Sunday, January 10, 2016


I think I'll make 2016 a different sort of year. Oh sure, everyone says that each new year, but my focus may be a tad different than the typical lose weight, eat healthier, get more active bullshit.

In 2016 I'm going to stop giving.

I should clarify. I'm going to stop giving out of obligation in 2016. Each year the holiday season comes roaring in, causing unprecedented levels of stress and anxiety. Inevitably, I know, that people may be buying me presents, this instructive instinct causes a visceral reaction within me. 


I don't honestly know. I think it's a complex concoction of symptoms, cultural, familial, and emotional among others. I love giving people presents. Most people do. I believe we are created to give, so when you give shit to people you're doing something vital to your being.

Here's the irony, I don't hate getting gifts, I hate getting gifts when I don't have a gift to give in kind. Weird, huh? I'm not crazy about getting stuff on my birthday, or my birthday in general for that matter. I genuinely don't think I've done anything special to deserve anything on the day nature decided to force me into the bright, loud, scary world.
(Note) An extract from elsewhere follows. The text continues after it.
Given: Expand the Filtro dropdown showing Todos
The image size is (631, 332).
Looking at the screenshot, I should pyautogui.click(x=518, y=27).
I don't like Christmas gift culture. It feels to contrived, almost as if capitalists all decided to bastardize a religious season, and all the zombies (myself included) ate it up. I admire making a living, and working hard for what you earn, but I hate the commercializations of it.

So what is at the root of my gift hating syndrome? 

Since I think about things way too much I think I have a few ideas:

1) I hate feeling indebted to another. 

I know the purpose of a gift isn't to elicit this feeling. To the contrary, the "gifter" probably just wanted to do something nice for the "giftee", and if I was in the position of giving, I wouldn't think twice. 

Nonetheless, I still feel a sense of indebtedness after receiving a gift that just won't go away. It's horrible. Part of it is probably how I grew up. The concept of getting something for nothing is so closely related to welfare, something I can't stand. 

I need to work on this. Welfare and charity are distinct and mutually exclusive.

2) Holidays always strike when I seem to be in a fiscal hole.

When holiday season comes roaring in, and all the companies unleash their new plastic shit for the masses to consume, it is hard not to join the feeding frenzy. I hate that I can't participate. Even though the very participation in such an event means contributing to the cheapening of the season. More of that in point three...

3) A gift shouldn't be scheduled!

This defeats the very premise of giving a gift. Now every year, like clockwork, people are laden with expectations, intentional or unintentional. 
"Oh, what did you get so-and-so for Christmas??" 

"Do you know what we are doing for Christmas gifts this year?"

"What is on your Christmas list??"

We have been trained in our culture to simply assume that Christmas comes hand in hand with presents, and that Thanksgiving is the unofficial time to begin to worry about getting family and friends the flashiest things before they run out. Profit margins must increase, after all.

And each year we get the recap of how successful or unsuccessful Black Friday and holiday sales were. Almost like a report card.

The nature of a gift isn't, and shouldn't be compulsory. Many would argue that they never asked for anything in return, but when you get to sit in a room where everyone got everyone else something, you are being inadvertently socially shamed. Sadly, we as people are social creatures who largely crave inclusion, and acceptance. This varies per individual, but nonetheless we all have some degree of this. 

I'm just far worse than most in sensitivity to this.

4) I hate the expectation reacting to a gift.

Ever opened a gift that just completely screamed useless? Something of no value to you? You look up, frantic, see the searching eyes locked on you, waiting for you to elicit a shout of joy because this useless item should be everything you ever hoped it would be??

I exaggerate of course, but sometimes it feels that way. Not only do I have to worry about receiving a gift which I cannot reciprocate for, but I also have to mind my mannerisms so I don't hurt the person who took the time to buy my broke ass a gift.

I can't stand the pressure. 

These are all the qualms I can think of, but if there are more, I'm quite sure I'll do a second part of this post.

Long story short, this year, I resolve to return to the meaning of the word "gift". I will not submit to the compulsory societal traditions mandating gift giving to the individual. I will not submit to peer assumptions (intentional or inadvertent alike) that certain events stipulate that gifts must be exchanged. When I give, I will give when I can and what I can. It will be from the heart, and not the calendar. 

This is, I think, a return to the freeing joy of giving.